A team led by scientists at the School of Medicine has developed an algorithm that can read the typed-out notes from veterinarians and predict specific diseases that the animal may have.
As artificial intelligence continues to make inroads into human medicine, James Zou, Ph.D., assistant professor of biomedical data science at the School of Medicine, has found another use for it: animal medicine.
When pets visit an animal hospital, veterinarians type out notes in paragraph form to document the visit. There’s no systematic or widespread infrastructure in place for pet electronic health records. And while hand-captured notes work fine to document one visit, in one clinic, it limits how the data can be used and shared.
“Unlike human electronic health records, there aren’t standardized ways to map free text typed on a computer into codes that denote a specific type of disease,” Zou said. “So there are millions of vet clinical records that are essentially wasted because they’re so cumbersome to work with. Clinics don’t have the infrastructure to extract information from these medical records, but there’s a lot of really interesting information in them, and they might even come to bear on human health.”
Now, Zou and his team have devised a solution, DeepTag, rooted in artificial intelligence. DeepTag is an algorithm that essentially reads the typed-out notes from a vet and predicts specific diseases that the animal may have. It boils down the paragraph of medical notes into codes that represent certain ailments, symptoms or diseases.
A paper describing DeepTag was published Oct. 24 in npg Digital Medicine. Allen Nie, a machine learning researcher, and research scientist Ashley Zehnder, DVM, Ph.D., share lead authorship.
Scanning for key words
There’s been a tremendous amount of progress in the ability of AI to understand and apply natural language, Zou said. “AI is now much better at understanding human languages and being able to respond to them, and we’re leveraging that progress to build algorithms that can scan across the paragraph to actually read the clinical notes and interpret each word,” he said. “We’re not explicitly telling the algorithm what words are associated with what disease.
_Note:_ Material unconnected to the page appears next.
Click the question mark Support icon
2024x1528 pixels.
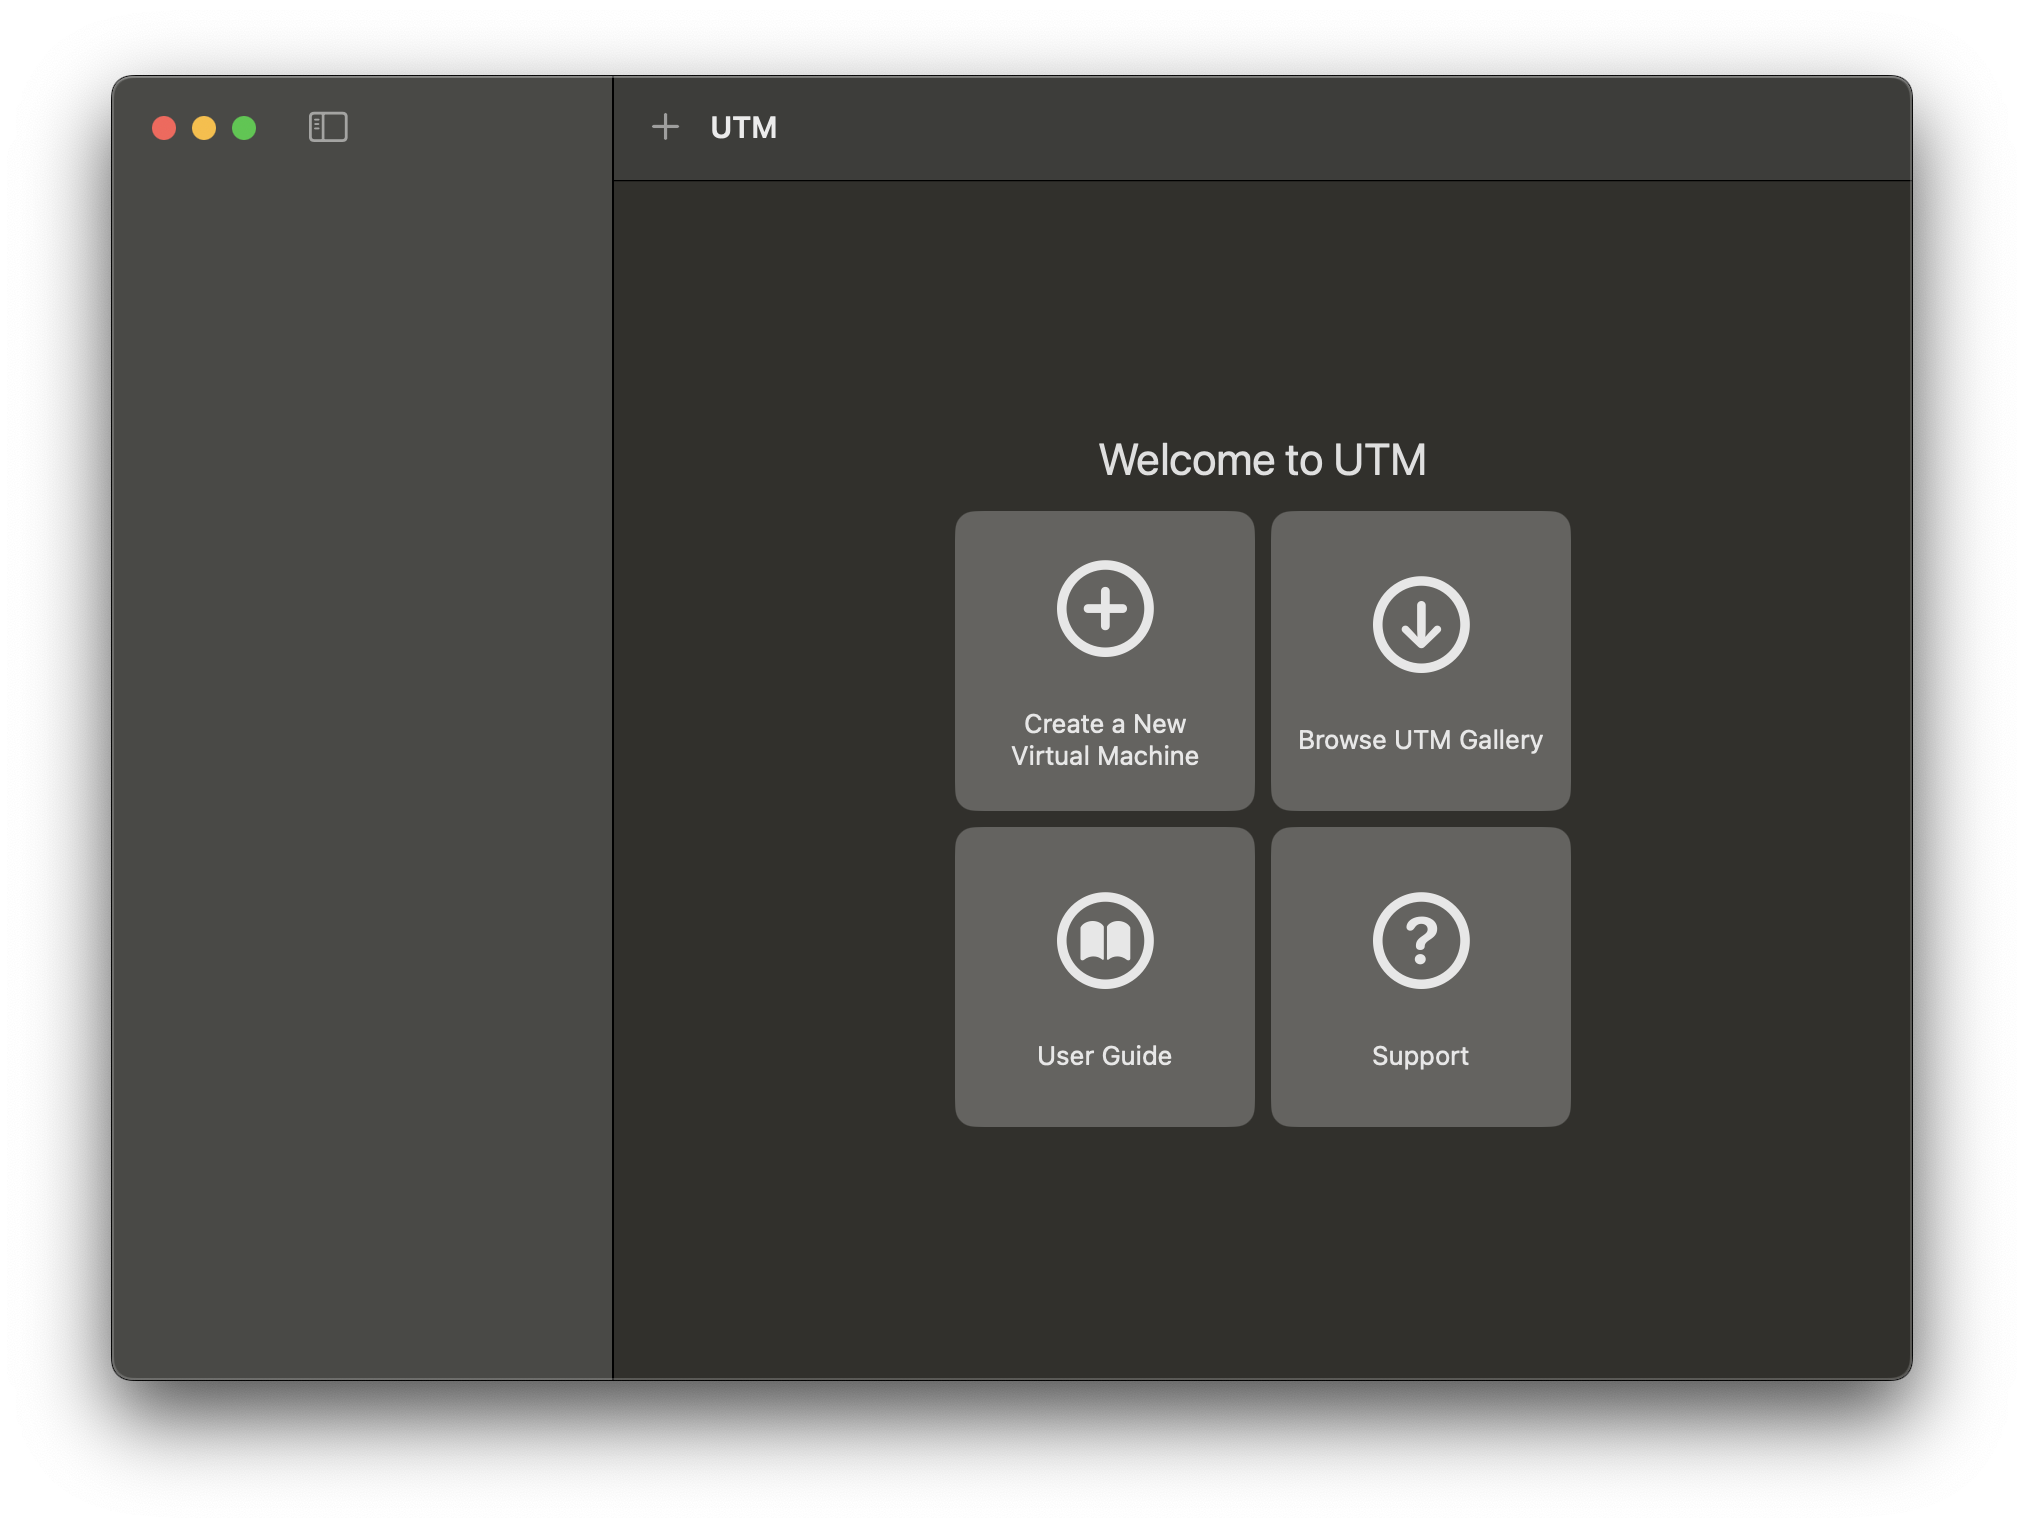coord(1420,941)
Instead, it’s finding the key words that are associated with specific diagnoses.”
In training the algorithm, Zou collaborated with the College of Veterinary Medicine at Colorado State University, where a group of veterinary experts annotated more than 100,000 clinical notes, assigning disease codes to each case. Nie used that data set to “teach” the algorithm the types of notes that paired with a particular disease. Then, the group further validated the algorithm’s accuracy by testing it on pet clinical data collected from private veterinarian offices.
Broadly speaking, DeepTag would allow veterinarians to track the prevalence of disease in pets, and in the future could be a tool to track clinical trials for animals.
A win-win
Before a drug makes it to clinical trial in humans, it’s typically tested in mice or rats for efficacy and safety. But the biology of small rodents can be quite different from that of a person. A dog, larger in size and in some ways more reflective of human biology, could more accurately indicate how a human might respond to a treatment, once the hypothetical treatment passed the “rodent stage.”
“Dogs, which were the majority of patients that we documented using DeepTag, are very good candidates for many of the drugs scientists develop for humans,” Zou said. “And there’s a growing interest in pharmacology and biotechnology to try to test, for example, new cancer treatments in dogs—it could be a win for both humans and their pets.”
Likewise, just as is the case for sick people, there’s sometimes a lack of sanctioned options to treat disease in pets, and clinical trials would be their best bet at recovery. But until now, there’s been little infrastructure to keep tabs on how animals fair on new therapies.